The Middle East is a region composed primarily of poor, strategically unimportant countries

Friday, March 27th, 2026

Bret Devereaux argues that the Middle East is a region composed primarily of poor, strategically unimportant countries:

The entire region has exactly two strategic concerns of note: the Suez Canal (and connected Red Sea shipping system) and the oil production in the Persian Gulf and the shipping system used to export it. So long as these two arteries remained open the region does not matter very much to the United States. None of the region’s powers are more than regional powers (and mostly unimpressive ones at that), none of them can project power out of the region and none of them are the sort of dynamic, growing economies likely to do so in the future. The rich oil monarchies are too small in terms of population and the populous countries too poor.

In short then, Iran is very big and not very important, which means it would both be very expensive to do anything truly permanent about the Iranian regime and at the same time it would be impossible to sell that expense to the American people as being required or justified or necessary. So successive American presidents responded accordingly: they tried to keep a ‘lid’ on Iran at the lowest possible cost.

Comments

  1. Bob Sykes says:

    The Epsteins who run the US have condemned the world to a Second Great Depression and mass famine. Welcome to the new Russo-Chinese Empire.

  2. Bruce says:

    A Data Secrets Lox post, ‘The “I don’t think (clearly very important thing) matters much’ came out just before Brad’s post. I wonder if he was inspired.

  3. Phileas Frogg says:

    The win conditions for the countries in this war are way too lopsided to break in America’s favor. The Jews is not worth the squeeze.

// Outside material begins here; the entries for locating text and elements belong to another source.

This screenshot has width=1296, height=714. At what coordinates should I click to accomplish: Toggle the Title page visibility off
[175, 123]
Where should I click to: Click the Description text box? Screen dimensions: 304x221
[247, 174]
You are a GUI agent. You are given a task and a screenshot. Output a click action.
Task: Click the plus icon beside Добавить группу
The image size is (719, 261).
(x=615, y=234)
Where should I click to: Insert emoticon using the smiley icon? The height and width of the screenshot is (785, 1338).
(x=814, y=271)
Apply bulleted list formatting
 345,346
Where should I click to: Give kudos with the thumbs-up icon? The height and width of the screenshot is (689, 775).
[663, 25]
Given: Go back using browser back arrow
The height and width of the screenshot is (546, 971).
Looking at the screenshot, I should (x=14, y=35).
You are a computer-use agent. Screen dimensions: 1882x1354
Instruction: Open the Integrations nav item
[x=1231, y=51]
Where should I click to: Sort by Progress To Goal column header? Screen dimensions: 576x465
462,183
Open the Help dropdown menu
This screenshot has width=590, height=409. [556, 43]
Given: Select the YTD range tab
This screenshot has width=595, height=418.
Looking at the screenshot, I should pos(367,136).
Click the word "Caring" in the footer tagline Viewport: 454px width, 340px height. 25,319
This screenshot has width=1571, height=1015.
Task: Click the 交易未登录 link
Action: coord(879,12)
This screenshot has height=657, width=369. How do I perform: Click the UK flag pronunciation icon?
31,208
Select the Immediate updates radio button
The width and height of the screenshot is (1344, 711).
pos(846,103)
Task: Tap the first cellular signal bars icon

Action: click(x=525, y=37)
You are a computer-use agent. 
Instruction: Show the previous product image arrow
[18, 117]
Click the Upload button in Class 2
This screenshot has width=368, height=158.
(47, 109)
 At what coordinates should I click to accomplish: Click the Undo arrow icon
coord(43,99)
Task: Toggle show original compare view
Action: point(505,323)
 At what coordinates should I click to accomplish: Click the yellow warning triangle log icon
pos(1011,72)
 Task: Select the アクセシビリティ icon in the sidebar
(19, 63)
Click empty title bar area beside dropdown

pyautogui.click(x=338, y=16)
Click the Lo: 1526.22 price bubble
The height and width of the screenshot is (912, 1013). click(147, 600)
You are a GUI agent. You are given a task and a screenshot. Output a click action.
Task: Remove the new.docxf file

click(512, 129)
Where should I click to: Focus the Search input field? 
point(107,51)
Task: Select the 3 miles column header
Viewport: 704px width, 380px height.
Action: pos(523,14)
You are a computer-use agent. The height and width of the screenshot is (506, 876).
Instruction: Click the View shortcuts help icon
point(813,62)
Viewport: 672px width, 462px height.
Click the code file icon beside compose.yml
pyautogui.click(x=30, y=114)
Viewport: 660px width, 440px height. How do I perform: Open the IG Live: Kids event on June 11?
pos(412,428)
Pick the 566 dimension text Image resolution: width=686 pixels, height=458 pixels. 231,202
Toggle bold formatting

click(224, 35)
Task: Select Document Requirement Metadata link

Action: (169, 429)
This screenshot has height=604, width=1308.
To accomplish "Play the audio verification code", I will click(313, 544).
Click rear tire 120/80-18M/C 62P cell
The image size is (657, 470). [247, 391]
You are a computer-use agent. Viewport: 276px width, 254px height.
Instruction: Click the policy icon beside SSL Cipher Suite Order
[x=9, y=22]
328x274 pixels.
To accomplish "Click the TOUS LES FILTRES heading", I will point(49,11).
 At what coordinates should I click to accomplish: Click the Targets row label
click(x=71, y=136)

    One wonders what the Israelis plan on doing as the walls close in, and I can’t say I relish the prospect.

  4. Gaikokumaniakku says:

    “None of the region’s powers are more than regional powers (and mostly unimpressive ones at that)”

    I guess I am more impressed with Iran’s regional rocketry than the author.

    ” disruption of fertilizer production,… has the potential to raise food prices globally. Higher global food prices … are pretty strongly associated with political instability in less developed countries. …. A spike in food prices was one of the core causes of the 2010 Arab Spring which led in turn to the Syrian Civil War, the refugee crisis of which significantly altered the political landscape of Europe.”

    We could see five years of global economic disruption.

  5. Gaikokumaniakku says:

    Iran may have been too powerless to be called a regional power before this war, but they were always very good at systematic thinking, engineering, and chess. Bucky Fuller would say that Iranians are good at doing more with less. Now all that preparation has culminated in a situation where Iran can spend $100,000 on a flare-equipped missile that provokes the UAE into spending $100,000,000 on interceptor missiles. Maybe Iran can’t project military power farther than Diego Garcia, but within the range of its missiles it seems to be much more formidable than most Westerners had realized.

  6. T. Beholder says:

    Miscellanea: The War in Iran

    In which he repeats “teh People are ekshully American sympathizers, Regime is Sauron” meme once more.

    The problem with acoup.blog is that Devereaux definitely can research and think for himself… right until the moment any subject touches some tripwire of MiniTru (be it $CURRENT_THING or cone-sensus of Marxism academia). Then he twitches, goes into full glass-eyed «Yes – Dnyarri – I – wish – to – know – about – flowers» zombie mode and remains in it.

    Of the Current Thing, see for example this: Miscellanea: Understanding the War in Ukraine.

    The whole package, pope-of-the-world attitude, eye-watering amount of democratically democratickled democracy* and even occasional strawman. Plus a fine collection of clown memes, from same old “Teh People everywhere are ekshully loyal NPR Americans in funny hats” to “no-fly zone” (though at least without “durr lebensraum”). On the upside, he gives nice links, including some to the hivemind components far upstream of Cloaka Maxima (like @ ProfTalmadge).

    As to the Marxism academia, since it’s all-consuming, its poison pops up randomly even when talking about ancient India. Which makes his musing on any subject not already familiar to the reader rather untrustworthy.

    * (as Pelevin noted, it’s not even a misuse, but a full homonym, in meaning #2 derived from “demo version”)

    Bob Sykes says:

    The Epsteins who run the US have condemned the world to a Second Great Depression and mass famine. Welcome to the new Russo-Chinese Empire.

    Hilarious as this image may be, you miss the internal tensions of hegemony: general “deep” oligarchs vs neocons vs theocracy. The former is indeed remarkably degenerate, the second dangerously stupid, but antinomian theocratic plague remains the greatest long term threat to everyone.